A Study of [225Ac]Ac-AKY-1189 in Patients With Solid Tumors

Purpose

This is a first-in-human Phase 1b, 2-part, multicenter open-label clinical study to evaluate safety and efficacy of a Nectin-4 radiopharmaceutical ([225Ac]Ac-AKY-1189) in patients with locally advanced or metastatic solid tumors and to establish the maximum tolerated dose (MTD) or maximum administered dose (MAD) and the recommended Phase 2 dose.

Conditions

  • Urothelial Carcinoma Bladder
  • Triple Negative Breast Cancer (TNBC)
  • Hormone Receptor Positive Breast Adenocarcinoma
  • Non Small Cell Lung Cancer
  • Cervical Adenocarcinoma
  • Colorectal Adenocarcinoma
  • Head and Neck Cancer

Eligibility

Eligible Ages
Over 18 Years
Eligible Sex
All
Accepts Healthy Volunteers
No

Inclusion Criteria

  • Histologic or cytologic confirmation of locally advance or metastatic disease - Radiologic confirmation on CT of at least one measurable tumor lesion per RECIST v1.1 - ECOG Performance Status of 0 or 1 - Adequate end-organ function - Ability to give informed consent and comply with study requirements - Patients with CNS metastases are eligible if they have received therapy and are neurologically stable, asymptomatic and not receiving corticosteroids - Documented disease progression on prior line of therapy for metastatic disease

Exclusion Criteria

  • Prior treatment with a therapeutic radiopharmaceutical - Prior treatment with a Nectin-4 targeted therapy, except enfortumab vedotin - Received an investigational agent within the previous 28days - Prior treatment with a cytotoxic chemotherapy, targeted therapy, biologic agent, immunotherapy or external-beam radiotherapy in the 3 weeks prior to study treatment - Concurrent serious medical condition that would impair study participation or impact the assessment of treatment related toxicity

Study Design

Phase
Phase 1
Study Type
Interventional
Allocation
N/A
Intervention Model
Single Group Assignment
Primary Purpose
Treatment
Masking
None (Open Label)

Arm Groups

ArmDescriptionAssigned Intervention
Experimental
[225Ac]Ac-AKY-1189
  • Drug: [225Ac]Ac-AKY-1189 (therapeutic)
    [225Ac]Ac-AKY-1189 Injection
  • Drug: [64Cu]Cu-AKY-1189 (imaging)
    [64Cu]Cu-AKY-1189 Injection

Recruiting Locations

University of Kansas
Westwood, Kansas 66205
Contact:
KUCC Nurse Navigation
913-945-7552
CTNurseNav@kumc.edu

More Details

Status
Recruiting
Sponsor
Aktis Oncology, Inc.

Study Contact

Janet Horton, MD
978-208-3986
AKY-1189-01inquiries@aktisoncology.com

Detailed Description

This study consists of two parts (Part 1 and 2).
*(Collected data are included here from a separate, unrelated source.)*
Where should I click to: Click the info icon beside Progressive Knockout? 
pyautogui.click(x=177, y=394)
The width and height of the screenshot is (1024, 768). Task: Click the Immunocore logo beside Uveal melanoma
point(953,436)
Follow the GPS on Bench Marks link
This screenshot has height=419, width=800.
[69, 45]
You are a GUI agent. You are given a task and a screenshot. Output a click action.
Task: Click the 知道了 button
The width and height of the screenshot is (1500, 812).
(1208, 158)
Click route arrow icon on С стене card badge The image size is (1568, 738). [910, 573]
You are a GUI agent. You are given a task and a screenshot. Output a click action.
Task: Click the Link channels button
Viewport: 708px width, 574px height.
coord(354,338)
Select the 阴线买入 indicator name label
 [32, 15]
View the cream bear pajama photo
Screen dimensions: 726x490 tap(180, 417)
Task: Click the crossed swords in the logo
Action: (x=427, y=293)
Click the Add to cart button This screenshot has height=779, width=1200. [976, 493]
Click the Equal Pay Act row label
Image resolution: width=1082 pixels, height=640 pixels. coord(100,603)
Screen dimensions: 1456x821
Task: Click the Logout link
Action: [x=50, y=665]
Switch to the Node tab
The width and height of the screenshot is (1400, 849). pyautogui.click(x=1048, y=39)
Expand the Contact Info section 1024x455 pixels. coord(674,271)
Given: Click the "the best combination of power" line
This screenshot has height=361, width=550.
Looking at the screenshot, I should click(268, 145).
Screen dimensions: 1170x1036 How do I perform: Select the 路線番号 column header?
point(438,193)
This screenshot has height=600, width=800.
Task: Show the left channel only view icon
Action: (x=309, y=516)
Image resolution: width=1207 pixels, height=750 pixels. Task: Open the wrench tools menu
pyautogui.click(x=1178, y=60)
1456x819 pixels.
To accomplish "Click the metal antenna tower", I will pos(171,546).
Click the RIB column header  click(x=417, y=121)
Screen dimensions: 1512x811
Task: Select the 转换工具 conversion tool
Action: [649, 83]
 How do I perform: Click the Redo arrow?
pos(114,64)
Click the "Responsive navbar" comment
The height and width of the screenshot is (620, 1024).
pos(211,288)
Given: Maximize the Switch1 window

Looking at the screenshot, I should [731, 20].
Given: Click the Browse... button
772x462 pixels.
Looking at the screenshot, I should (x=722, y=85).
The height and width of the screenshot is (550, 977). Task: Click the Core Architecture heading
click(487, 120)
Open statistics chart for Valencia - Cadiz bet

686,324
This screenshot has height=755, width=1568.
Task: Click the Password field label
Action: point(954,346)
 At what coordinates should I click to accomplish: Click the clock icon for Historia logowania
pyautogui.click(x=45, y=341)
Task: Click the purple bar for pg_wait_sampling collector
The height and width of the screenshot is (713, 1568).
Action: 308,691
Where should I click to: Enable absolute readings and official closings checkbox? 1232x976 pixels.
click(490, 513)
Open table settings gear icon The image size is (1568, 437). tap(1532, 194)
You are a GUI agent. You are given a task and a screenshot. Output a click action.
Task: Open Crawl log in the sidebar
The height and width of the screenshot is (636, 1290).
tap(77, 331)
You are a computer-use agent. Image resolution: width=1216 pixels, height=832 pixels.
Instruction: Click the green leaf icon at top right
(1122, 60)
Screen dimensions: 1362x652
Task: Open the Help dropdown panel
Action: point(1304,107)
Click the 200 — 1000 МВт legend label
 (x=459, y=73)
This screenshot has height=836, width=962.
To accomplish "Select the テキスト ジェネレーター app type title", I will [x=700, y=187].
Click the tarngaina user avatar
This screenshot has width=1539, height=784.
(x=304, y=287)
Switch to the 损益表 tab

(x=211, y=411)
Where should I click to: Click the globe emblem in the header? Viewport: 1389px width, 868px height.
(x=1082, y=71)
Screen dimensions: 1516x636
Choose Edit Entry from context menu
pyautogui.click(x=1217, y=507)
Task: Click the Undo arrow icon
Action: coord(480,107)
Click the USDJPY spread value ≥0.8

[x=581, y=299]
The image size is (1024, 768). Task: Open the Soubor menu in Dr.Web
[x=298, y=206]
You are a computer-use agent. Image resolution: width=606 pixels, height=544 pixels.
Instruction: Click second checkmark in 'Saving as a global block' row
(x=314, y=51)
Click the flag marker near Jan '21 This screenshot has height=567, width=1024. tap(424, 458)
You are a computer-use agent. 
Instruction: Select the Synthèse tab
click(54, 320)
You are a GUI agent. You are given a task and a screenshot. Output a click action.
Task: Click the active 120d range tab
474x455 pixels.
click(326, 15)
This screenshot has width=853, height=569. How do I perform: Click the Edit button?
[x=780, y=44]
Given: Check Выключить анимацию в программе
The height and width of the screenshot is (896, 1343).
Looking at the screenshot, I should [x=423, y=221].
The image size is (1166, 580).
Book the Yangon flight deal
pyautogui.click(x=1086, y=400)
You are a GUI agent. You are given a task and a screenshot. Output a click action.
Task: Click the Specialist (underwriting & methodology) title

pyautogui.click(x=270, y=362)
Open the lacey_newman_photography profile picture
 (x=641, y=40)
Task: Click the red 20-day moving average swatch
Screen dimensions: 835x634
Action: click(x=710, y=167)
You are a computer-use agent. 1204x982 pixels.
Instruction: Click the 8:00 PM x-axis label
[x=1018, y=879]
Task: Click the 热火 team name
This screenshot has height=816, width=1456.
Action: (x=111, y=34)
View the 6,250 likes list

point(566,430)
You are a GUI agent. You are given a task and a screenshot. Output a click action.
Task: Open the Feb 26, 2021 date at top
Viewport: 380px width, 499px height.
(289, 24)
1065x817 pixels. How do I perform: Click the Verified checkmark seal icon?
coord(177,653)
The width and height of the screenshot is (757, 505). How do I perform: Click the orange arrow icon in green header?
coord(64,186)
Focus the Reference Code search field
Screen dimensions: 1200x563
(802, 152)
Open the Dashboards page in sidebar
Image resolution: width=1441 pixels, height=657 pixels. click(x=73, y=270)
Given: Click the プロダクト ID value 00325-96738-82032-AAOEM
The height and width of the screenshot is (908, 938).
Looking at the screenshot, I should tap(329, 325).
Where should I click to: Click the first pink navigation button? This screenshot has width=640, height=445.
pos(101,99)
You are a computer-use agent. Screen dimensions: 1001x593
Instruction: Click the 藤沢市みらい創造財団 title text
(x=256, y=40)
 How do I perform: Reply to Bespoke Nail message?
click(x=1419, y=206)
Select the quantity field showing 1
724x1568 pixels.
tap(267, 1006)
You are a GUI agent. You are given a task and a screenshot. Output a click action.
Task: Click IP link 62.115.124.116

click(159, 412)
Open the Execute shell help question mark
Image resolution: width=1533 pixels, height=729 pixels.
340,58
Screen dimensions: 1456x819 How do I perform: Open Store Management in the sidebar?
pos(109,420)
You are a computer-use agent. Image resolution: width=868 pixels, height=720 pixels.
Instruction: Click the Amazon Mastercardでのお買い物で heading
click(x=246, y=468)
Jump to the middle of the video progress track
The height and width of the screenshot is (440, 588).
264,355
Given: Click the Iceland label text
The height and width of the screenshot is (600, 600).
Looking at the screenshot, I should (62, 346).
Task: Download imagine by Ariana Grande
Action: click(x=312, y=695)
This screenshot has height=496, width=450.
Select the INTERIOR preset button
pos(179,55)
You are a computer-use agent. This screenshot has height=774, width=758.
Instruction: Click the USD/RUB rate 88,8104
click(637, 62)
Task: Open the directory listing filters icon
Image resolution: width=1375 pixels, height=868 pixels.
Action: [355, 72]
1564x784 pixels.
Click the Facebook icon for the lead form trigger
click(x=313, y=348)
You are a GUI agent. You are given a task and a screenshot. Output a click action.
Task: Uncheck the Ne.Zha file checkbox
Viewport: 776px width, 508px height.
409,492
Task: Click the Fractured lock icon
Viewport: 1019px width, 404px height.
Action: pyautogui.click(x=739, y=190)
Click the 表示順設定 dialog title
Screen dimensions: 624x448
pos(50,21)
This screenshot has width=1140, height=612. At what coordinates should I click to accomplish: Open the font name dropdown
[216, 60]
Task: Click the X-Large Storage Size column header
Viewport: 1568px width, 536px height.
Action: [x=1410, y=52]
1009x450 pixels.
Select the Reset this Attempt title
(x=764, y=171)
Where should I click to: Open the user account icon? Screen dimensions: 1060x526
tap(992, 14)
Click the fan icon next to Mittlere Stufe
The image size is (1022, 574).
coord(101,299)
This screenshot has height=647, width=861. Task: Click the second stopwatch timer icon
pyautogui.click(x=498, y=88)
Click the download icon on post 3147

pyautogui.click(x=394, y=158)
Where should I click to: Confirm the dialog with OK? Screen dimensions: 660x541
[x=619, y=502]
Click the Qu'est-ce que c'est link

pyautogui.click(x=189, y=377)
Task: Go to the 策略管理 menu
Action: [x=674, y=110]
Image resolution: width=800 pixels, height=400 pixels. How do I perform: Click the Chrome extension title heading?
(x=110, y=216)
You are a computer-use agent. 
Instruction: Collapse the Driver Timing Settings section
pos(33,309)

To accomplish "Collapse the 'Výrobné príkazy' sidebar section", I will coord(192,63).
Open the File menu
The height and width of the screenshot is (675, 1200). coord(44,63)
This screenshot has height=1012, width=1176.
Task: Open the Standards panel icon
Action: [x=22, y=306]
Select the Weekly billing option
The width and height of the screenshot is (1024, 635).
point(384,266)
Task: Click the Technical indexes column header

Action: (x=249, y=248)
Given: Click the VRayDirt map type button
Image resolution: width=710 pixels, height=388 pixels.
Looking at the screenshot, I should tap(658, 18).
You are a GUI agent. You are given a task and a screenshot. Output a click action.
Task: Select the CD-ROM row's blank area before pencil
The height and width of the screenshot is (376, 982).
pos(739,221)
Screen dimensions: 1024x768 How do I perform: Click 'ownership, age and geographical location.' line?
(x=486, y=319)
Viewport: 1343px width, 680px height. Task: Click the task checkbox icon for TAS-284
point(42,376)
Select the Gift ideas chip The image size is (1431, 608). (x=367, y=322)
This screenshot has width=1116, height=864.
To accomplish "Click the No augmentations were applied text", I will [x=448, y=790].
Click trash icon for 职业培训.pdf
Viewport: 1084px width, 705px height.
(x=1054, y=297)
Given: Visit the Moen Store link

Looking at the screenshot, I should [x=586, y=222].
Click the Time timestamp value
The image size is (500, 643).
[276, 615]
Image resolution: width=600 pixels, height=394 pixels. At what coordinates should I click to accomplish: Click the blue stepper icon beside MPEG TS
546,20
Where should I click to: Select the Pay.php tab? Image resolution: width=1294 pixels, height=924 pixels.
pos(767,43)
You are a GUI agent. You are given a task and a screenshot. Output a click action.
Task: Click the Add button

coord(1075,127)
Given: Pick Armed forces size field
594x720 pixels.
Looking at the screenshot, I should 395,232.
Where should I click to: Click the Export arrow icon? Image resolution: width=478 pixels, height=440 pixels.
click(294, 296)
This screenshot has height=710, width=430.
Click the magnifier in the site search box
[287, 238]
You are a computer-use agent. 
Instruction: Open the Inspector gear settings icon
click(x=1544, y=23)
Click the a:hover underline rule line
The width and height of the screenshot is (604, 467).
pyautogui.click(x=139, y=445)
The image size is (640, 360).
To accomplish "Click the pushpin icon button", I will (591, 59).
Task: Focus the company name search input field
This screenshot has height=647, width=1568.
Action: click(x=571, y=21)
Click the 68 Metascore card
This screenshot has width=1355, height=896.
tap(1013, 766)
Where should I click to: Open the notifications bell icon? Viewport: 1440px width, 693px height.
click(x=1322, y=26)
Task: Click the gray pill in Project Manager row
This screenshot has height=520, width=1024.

Part 1 is the dose escalation portion of the study, which will investigate ascending doses of [225Ac]Ac-AKY-1189 (up to 6 cycles) in patients with locally advanced or metastatic solid tumors. The aim of Part 1 is to determine the maximum tolerated dose (MTD) or maximum administered dose (MAD) and the recommended Phase 2 dose. Part 2 will be the dose expansion portion of the study and will enroll locally advanced or metastatic solid tumor patients who are identified as Nectin-4 positive by [64Cu] Cu-AKY-1189. Part 2 aims to further assess the efficacy of [225Ac]Ac-AKY-1189 at the RP2D in 3 different cohorts of patients.